特集 現場を巻き込む熱意を持て! 教育担当者が変えるこれからの若年次教育
基本を、しっかりと職場ぐるみで育成する
本誌では、昨年7月号の特集「基本のできる若手を育てる」で、若年次社員の育成課題として次の2つを挙げた。1つは、若手の「読む力、書く力、考える力」という“基本能力”を土台として、「挨拶や報・連・相、主体性」といった基本行動・基本態度をしっかりと身につけさせること。もう1つは、受け入れ側となる職場の育成力の向上である。すなわち「基本を、じっくりと、職場ぐるみで育てる」ことが、配属先による教育レベルのバラツキを是正するために、欠かせない方策であると提言した。
今、あえて「基本」にこだわるのは、若手社員の基本能力低下を問題視する教育担当者が増えているからだ。
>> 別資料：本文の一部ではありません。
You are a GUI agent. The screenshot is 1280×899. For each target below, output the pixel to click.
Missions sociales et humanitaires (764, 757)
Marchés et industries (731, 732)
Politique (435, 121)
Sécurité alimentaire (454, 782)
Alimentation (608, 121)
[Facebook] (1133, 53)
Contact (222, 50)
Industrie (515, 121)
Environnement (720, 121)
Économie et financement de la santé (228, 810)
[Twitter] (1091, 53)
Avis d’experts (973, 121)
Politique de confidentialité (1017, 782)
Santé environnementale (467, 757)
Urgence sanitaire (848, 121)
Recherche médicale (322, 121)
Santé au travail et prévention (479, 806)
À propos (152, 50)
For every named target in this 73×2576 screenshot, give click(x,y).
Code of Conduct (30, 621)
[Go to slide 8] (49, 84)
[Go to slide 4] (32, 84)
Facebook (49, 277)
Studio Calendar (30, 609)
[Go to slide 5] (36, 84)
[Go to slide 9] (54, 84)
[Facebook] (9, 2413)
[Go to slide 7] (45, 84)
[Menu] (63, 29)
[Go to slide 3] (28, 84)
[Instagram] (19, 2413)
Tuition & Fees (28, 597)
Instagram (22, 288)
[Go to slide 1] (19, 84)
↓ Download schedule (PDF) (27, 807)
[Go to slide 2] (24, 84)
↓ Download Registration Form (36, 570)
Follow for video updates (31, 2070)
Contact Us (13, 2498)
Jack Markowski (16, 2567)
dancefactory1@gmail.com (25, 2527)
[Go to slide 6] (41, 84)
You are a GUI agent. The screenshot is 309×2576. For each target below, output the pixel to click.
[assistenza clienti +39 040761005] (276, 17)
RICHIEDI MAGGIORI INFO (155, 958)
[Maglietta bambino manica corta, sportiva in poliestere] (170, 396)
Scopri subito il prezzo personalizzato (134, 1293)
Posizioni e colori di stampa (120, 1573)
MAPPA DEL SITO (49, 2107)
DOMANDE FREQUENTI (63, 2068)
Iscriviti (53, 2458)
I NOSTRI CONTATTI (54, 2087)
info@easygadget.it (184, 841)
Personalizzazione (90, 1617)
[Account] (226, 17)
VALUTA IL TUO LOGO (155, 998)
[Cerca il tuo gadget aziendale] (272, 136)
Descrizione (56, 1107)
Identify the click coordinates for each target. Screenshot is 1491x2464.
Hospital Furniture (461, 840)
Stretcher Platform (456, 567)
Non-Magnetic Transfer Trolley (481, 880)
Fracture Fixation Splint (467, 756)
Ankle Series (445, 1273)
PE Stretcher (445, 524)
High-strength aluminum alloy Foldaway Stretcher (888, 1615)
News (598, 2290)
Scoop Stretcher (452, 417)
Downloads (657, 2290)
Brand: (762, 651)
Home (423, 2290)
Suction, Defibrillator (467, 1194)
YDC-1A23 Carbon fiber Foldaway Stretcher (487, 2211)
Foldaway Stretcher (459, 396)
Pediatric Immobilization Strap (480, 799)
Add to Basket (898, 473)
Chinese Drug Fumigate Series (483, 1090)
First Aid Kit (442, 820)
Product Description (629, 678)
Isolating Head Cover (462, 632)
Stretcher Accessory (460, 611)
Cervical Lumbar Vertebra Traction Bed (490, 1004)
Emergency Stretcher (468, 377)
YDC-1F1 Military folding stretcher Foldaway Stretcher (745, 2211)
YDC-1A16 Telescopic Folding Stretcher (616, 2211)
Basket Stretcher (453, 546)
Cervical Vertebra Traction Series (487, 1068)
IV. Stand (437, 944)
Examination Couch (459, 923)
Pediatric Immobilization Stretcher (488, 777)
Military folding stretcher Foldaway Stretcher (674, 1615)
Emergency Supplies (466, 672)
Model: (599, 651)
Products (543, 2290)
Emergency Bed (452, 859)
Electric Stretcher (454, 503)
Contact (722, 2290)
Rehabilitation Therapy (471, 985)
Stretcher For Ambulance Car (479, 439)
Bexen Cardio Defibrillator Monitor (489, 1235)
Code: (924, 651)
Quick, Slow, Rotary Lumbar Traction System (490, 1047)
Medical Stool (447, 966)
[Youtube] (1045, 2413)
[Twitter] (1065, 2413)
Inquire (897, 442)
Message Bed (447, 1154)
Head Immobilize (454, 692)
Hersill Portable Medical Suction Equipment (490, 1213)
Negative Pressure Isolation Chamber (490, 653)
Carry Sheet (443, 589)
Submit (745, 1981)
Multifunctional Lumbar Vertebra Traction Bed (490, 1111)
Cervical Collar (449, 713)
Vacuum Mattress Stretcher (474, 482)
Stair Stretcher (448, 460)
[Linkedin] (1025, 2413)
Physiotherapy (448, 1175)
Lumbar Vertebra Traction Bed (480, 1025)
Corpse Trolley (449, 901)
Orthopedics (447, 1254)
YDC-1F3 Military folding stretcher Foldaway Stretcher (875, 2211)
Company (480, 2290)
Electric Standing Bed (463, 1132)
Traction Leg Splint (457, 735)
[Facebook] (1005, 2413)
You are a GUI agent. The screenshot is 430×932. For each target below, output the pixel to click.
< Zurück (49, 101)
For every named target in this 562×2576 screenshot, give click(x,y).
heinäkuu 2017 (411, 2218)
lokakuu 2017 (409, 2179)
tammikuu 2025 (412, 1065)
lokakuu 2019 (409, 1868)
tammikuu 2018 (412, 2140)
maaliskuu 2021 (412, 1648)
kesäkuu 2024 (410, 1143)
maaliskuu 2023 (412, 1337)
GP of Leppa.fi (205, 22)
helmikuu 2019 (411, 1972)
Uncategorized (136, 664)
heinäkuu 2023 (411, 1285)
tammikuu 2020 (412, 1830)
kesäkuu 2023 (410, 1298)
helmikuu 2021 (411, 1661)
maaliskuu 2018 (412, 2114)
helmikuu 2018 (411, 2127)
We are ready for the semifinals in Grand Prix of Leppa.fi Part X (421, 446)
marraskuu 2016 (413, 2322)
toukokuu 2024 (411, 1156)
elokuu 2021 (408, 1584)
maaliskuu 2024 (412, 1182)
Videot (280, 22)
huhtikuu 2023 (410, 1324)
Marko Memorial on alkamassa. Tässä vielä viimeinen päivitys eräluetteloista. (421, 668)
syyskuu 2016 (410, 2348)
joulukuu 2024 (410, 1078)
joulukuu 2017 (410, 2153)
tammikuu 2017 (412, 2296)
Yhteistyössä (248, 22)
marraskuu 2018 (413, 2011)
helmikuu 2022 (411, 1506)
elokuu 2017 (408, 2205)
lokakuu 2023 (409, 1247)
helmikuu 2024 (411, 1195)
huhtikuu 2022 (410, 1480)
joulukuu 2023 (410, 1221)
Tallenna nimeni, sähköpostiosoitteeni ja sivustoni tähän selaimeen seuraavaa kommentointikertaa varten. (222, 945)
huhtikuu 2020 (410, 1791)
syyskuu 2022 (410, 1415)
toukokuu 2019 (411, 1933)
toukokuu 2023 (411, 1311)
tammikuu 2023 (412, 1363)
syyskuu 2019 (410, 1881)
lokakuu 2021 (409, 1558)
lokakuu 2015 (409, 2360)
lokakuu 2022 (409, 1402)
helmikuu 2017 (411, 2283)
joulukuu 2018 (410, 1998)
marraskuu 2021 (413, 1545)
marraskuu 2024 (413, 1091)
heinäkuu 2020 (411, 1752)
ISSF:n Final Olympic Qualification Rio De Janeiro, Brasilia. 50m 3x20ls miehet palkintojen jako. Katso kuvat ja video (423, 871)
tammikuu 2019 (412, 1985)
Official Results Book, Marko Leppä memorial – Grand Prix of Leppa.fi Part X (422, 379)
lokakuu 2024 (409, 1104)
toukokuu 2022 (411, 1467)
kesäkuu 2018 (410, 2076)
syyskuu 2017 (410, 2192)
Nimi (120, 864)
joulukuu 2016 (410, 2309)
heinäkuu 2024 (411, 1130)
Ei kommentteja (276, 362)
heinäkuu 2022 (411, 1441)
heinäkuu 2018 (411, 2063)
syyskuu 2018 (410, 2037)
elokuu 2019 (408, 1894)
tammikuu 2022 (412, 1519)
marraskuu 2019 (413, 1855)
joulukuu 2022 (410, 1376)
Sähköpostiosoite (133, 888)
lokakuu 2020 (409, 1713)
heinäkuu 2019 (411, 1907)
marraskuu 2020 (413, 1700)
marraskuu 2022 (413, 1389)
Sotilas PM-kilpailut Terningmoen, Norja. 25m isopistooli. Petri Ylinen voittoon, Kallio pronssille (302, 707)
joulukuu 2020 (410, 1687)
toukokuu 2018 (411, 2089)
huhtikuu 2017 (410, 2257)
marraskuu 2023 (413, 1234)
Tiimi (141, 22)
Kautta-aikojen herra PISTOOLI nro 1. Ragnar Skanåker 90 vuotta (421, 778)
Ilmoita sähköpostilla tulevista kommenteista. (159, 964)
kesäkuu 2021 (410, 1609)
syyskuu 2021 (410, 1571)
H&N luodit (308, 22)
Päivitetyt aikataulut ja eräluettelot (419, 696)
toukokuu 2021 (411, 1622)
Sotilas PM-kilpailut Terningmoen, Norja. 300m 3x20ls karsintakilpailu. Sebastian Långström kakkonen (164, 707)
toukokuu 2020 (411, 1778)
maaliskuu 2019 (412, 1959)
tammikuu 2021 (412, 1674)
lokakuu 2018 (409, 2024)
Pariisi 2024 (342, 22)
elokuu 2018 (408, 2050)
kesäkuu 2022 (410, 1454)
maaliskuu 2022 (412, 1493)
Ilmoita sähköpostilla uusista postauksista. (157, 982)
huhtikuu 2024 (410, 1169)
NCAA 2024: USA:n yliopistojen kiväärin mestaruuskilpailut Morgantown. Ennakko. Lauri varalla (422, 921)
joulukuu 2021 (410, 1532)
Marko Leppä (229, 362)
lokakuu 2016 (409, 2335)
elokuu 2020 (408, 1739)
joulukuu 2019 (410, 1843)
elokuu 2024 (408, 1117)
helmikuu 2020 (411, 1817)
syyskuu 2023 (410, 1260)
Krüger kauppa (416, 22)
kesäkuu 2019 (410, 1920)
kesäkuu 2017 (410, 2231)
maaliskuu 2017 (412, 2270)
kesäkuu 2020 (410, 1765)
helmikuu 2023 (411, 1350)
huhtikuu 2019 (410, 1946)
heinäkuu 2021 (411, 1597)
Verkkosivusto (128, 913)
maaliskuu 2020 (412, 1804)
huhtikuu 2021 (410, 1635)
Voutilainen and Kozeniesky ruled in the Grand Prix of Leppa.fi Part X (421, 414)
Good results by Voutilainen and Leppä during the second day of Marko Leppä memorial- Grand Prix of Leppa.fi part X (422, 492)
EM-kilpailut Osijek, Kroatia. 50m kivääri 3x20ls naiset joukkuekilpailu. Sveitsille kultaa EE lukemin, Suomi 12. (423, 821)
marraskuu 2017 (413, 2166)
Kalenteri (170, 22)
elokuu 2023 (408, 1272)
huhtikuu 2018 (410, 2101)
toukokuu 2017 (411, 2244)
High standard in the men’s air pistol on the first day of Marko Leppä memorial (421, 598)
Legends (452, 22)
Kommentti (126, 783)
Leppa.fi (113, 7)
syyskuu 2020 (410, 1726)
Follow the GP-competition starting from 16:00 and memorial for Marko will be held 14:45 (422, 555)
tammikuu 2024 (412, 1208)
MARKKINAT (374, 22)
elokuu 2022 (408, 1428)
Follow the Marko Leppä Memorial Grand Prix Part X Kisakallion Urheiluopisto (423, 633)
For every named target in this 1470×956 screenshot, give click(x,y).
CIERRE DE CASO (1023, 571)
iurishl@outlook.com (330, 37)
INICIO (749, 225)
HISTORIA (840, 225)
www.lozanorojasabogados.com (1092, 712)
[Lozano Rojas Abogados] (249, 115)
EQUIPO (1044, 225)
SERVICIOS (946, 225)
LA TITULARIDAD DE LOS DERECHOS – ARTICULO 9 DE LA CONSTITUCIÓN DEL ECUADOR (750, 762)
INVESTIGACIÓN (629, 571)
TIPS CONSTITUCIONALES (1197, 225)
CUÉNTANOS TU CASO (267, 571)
原因として、ゆとり教育の影響を指摘する向きもあるが、それは目の前の社員教育を担う教育担当者にとっては虚しい議論でしかない。日本能率協会マネジメントセンターが例年、実施している採用・教育担当者へのアンケート(『若手社員に対する問題意識』図表1)でも、若年次教育に高い関心が寄せられており、中でも「配属後の職場(現場)教育のあり方に問題意識を持っている」教育担当者が増えている(図表2)。
さらに、「組織の持続可能性」という視点から、新入社員の採用・育成の効用を再認識する傾向も出てきた。急速なグローバル化もあり、一人ひとりの個性を活かす人材マネジメントはますます重要性を増している。「多様性の確保と組織としての一体感の醸成を同時にめざす」という新たな人材育成課題もクローズアップされている。これに対応する形で「ウェイ(組織価値観)」を明示・浸透させようとしている企業の取り組みを6月号でも紹介した。
今号で事例として取り上げた日本モレックス(P42)では、「持続可能な組織づくり」をめざし、新卒採用中心へと舵を切り、ウェイをしっかりと教育している。今後、「自社のDNA継承のための人材育成投資」という側面からも、新卒採用・育成の重要性がますます高まっていくものと思われる。
職場ぐるみの育成を阻む課題
「基本の定着」や「価値観の浸透」は、若年次から計画的・継続的に行う必要がある。今回のオピニオンである中原淳・東京大学准教授(P26)は、「育成機会として特に重要なのは、“職場で何かが起きた時”であり、その瞬間に、誰かがきちんと目をかけていることの蓄積こそが、基本の定着や価値観の浸透に大きく影響する」と指摘している。新入社員にとっては“毎日が初体験”だ。会議、出張、資料作成、報・連・相、接待や飲み会――それぞれの機会が絶好の育成機会なのだ。ここに、改めて職場ぐるみの育成=真のOJTのあり方が問われている。
大切なことは、この考え方を「いかに現場で実践するか」である。実際、現場のマネジャーは目の前の激しい競争と目標達成に向けたプレッシャーの中で多忙な毎日を過ごしている。いわゆるプレイングマネジャー化が進んだことで、こうした傾向は年々強くなっている。新人指導の大切さは認識していても、十分な指導を行えるマネジャーはどれくらいいるだろうか。一から育てるよりも、「即戦力で成果を上げてくれる人材がほしい」という声が人事部門に寄せられる企業も少なくない。
一方、教わる側の新人も「受け身」の傾向を強めている。先述のアンケート結果でも、「若手社員に対する問題意識」の2番目に「主体性(やる気)の不足」が挙げられており、「いわれたことしかやらない・できない」新人の傾向が顕著になっている。
日本生産性本部は、2010年度入社の新入社員を「ETC型」と命名した。「性急に関係を築こうとすると直前まで心のバーが開かない」とし、「上司や先輩はスピードの出し過ぎにご用心。会社は、ゆとりを持って接し、永く活躍できるよううまく育ててほしい」と結んでいる。